L'università canadese Trinity Western University
C'è un giudice ad Halifax, nella provincia canadese della Nova Scotia, che non ha paura di sfidare la collera della lobby gay. I nostri lettori dotati di buona memoria ricordano il caso della Trinity Western University (clicca qui), una delle più grandi università protestanti canadesi. Questa università, i cui titoli sono legalmente riconosciuti, fa sottoscrivere agli studenti un codice di comportamento, che vieta – tra l’altro – l’accesso a siti pornografici usando la rete WiFi dell’ateneo, il consumo di alcool all’interno del campus universitario, e nei dormitori «l’astensione da forme di intimità sessuale che violino la sacralità del matrimonio tra un uomo e una donna». Questo codice è analogo a molti che sono in uso da anni negli Stati Uniti. Tuttavia, a causa del codice nel 2013 l'università è stata sottoposta a procedimento da parte di un organo amministrativo, la Conferenza dei Presidi delle Facoltà di Legge canadesi, che ha deciso d’intervenire con una lettera in cui chiede agli Ordini degli Avvocati di non ammettere alla pratica forense e all'esercizio della professione i laureati in legge della Trinity West University, perché – se quando erano studenti hanno sottoscritto il codice di comportamento – sono fortemente sospetti di omofobia.

Perché di omofobia? Secondo i presidi, perché impegnandosi ad astenersi da rapporti prematrimoniali nei dormitori, gli studenti di legge della Trinity West University dichiarano di voler così onorare «la sacralità del matrimonio tra un uomo e una donna». Dal momento che in Canada c’è il matrimonio omosessuale, la frase sarebbe omofoba perché implicherebbe che solo il matrimonio «tra un uomo e una donna» sia sacro. Non si trattava di vane minacce. In tre province canadesi - l'Ontario, che è quella più importante per la pratica legale a livello nazionale, la Columbia Britannica, dove l'università ha sede, e appunto la Nova Scotia - gli ordini degli avvocati hanno deciso di non ammettere nelle loro fila i legali laureati alla Trinity West University, anche se diventati regolarmente avvocati in altra provincia del Canada, in quanto sospetti di omofobia.

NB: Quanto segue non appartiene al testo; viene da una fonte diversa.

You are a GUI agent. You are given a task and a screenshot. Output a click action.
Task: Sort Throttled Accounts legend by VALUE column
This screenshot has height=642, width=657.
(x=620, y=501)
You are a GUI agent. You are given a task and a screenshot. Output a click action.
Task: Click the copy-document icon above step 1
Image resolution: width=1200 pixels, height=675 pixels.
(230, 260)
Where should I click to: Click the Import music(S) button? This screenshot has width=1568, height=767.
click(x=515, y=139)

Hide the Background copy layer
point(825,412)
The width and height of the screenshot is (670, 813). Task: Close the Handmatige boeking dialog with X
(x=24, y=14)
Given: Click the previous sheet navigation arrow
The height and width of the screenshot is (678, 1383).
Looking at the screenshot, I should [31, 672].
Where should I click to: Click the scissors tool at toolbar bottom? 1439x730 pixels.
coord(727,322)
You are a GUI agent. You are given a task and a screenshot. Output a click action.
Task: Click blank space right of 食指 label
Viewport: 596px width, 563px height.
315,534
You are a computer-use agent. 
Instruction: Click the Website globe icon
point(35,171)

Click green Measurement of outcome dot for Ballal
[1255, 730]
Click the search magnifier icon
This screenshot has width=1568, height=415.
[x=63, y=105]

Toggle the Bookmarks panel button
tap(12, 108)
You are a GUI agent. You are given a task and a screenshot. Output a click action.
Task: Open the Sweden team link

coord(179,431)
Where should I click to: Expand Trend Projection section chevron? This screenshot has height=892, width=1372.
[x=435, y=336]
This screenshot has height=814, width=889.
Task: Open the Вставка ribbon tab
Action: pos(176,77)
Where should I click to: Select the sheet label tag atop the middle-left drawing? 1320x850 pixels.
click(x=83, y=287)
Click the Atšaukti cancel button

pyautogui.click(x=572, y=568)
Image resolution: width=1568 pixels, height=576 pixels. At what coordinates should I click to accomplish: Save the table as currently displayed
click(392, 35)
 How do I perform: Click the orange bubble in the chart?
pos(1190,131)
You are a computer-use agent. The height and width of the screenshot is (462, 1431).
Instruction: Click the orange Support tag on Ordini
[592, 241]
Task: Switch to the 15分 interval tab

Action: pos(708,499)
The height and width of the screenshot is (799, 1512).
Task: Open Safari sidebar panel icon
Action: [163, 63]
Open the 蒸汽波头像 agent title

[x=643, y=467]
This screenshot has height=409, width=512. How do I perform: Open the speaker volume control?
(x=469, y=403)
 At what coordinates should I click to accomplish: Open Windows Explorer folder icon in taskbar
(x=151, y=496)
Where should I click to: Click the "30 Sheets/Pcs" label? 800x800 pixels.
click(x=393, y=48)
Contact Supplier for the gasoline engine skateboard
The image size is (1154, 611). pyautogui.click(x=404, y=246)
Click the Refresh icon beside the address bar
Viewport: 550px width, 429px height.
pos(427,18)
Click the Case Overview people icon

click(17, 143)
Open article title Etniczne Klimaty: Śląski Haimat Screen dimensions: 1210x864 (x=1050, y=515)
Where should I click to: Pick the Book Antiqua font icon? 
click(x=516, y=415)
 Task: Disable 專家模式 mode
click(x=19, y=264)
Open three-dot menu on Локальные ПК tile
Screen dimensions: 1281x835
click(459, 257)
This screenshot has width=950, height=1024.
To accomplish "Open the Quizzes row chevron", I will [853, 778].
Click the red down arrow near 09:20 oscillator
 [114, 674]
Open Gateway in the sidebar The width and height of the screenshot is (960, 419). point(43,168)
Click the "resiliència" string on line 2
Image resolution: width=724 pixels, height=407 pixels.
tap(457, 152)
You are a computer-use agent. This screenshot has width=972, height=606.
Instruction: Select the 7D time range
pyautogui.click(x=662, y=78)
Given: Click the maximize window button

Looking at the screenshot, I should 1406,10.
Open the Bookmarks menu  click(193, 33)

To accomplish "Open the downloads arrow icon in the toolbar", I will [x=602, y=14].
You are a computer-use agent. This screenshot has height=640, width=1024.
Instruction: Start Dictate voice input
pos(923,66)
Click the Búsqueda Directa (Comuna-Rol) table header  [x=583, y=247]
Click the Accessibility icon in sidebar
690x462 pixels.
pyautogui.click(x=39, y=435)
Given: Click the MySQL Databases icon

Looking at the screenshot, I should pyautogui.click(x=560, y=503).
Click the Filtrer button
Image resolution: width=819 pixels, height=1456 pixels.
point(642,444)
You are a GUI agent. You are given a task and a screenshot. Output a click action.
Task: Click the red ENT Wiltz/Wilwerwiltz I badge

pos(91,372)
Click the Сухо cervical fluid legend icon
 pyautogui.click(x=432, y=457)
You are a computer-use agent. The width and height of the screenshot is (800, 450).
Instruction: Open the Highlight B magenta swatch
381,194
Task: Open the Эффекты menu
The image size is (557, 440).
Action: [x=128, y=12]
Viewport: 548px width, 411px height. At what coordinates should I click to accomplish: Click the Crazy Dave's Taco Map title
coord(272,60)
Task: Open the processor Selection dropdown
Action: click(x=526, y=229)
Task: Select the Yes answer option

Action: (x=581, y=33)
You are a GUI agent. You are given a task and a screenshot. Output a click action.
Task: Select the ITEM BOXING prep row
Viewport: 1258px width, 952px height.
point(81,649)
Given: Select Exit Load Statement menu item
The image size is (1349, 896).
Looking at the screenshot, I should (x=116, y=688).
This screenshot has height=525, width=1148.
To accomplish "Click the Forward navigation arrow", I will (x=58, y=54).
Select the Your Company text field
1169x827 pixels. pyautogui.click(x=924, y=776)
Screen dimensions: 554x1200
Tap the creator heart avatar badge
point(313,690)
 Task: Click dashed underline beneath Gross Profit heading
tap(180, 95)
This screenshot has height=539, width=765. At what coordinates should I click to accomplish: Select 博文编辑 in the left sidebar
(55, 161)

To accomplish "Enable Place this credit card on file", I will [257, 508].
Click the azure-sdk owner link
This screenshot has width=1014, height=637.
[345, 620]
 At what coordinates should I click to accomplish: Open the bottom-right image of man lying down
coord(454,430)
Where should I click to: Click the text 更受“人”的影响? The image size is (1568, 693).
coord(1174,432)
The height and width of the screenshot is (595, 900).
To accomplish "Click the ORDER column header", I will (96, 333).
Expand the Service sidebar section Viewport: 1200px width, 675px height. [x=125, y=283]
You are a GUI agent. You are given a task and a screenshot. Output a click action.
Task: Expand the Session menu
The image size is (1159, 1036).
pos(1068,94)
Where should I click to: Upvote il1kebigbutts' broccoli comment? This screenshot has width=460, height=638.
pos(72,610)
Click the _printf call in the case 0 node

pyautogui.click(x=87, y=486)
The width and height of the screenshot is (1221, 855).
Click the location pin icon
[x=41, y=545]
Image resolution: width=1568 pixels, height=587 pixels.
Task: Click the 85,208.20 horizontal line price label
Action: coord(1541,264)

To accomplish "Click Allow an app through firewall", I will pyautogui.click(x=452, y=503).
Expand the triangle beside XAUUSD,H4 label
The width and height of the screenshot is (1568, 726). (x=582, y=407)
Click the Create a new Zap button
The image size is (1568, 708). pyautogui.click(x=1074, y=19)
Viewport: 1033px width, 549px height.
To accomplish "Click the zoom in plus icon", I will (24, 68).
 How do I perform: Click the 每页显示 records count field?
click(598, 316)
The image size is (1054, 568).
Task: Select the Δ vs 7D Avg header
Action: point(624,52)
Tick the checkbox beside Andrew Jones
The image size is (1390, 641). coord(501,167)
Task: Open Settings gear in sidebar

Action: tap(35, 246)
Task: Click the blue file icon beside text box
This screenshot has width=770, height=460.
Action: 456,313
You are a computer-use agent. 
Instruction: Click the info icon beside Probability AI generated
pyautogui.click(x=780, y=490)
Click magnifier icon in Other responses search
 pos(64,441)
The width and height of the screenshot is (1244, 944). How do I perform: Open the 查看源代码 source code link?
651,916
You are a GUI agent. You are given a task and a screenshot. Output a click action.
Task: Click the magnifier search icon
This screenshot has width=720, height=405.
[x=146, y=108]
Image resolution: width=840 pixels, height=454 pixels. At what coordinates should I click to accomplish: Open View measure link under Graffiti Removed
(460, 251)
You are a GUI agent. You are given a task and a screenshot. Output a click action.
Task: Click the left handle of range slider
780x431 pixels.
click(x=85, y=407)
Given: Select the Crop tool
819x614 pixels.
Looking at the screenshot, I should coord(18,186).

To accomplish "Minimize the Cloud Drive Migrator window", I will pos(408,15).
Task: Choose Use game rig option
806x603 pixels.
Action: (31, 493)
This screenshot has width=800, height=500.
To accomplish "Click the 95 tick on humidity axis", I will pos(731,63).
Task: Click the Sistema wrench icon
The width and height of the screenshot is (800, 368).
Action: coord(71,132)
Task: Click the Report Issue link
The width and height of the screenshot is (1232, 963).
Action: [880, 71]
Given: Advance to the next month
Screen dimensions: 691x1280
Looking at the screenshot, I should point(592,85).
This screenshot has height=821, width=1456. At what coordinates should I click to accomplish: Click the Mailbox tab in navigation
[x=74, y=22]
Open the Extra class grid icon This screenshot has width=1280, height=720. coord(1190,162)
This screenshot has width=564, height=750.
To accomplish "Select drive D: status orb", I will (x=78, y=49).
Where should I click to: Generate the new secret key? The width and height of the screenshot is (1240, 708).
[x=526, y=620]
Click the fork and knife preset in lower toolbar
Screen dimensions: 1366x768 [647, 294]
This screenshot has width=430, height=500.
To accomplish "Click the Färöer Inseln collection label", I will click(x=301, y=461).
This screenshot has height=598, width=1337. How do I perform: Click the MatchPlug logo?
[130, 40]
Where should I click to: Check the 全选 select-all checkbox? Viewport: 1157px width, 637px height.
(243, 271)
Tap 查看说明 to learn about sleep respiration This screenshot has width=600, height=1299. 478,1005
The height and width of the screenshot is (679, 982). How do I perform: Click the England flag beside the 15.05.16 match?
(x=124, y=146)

La Trinity West University, che gestisce la più importante facoltà di legge del Canada fra le università confessionali, ha risposto con una serie di azioni legali. La Corte Suprema della Nova Scotia ora le ha dato ragione (clicca qui). 

La Corte Suprema argomenta che, benché la maggioranza dei canadesi ormai consideri il matrimonio come una via aperta anche alle persone dello stesso sesso, coloro che ne hanno una visione diversa «non sono paria morali che devono essere nel migliore dei casi rieducati e nel peggiore puniti dal governo». Le autorità non possono imporre, secondo la sentenza, né il «relativismo morale» né «l'ipocrisia», costringendo gli avvocati laureati alla Trinity West University ad affermare la loro lealtà a una visione del matrimonio che, se hanno scelto quella specifica università, verosimilmente non condividono. Più che l'omofobia, conclude la sentenza, è in gioco «il diritto dei cittadini canadesi a poter vivere e lavorare anche se hanno opinioni che possono sembrare ristrette e fuori moda ad altri».

La sentenza è una ventata d'aria fresca, e mostra che le cause in materia di omofobia non sono sempre è necessariamente cause perse. Anche se riguarda solo la Nova Scotia: nelle due province economicamente più rilevanti per l'università, Ontario e Columbia Britannica, gli avvocati laureati alla Trinity continuano a non potere esercitare.  Le cause sono in corso, ma nella Columbia Britannica il governo provinciale è sceso in campo con tutte le sue risorse contro l'università protestante. Non resta che sperare che altri giudici si mostrino ugualmente coraggiosi.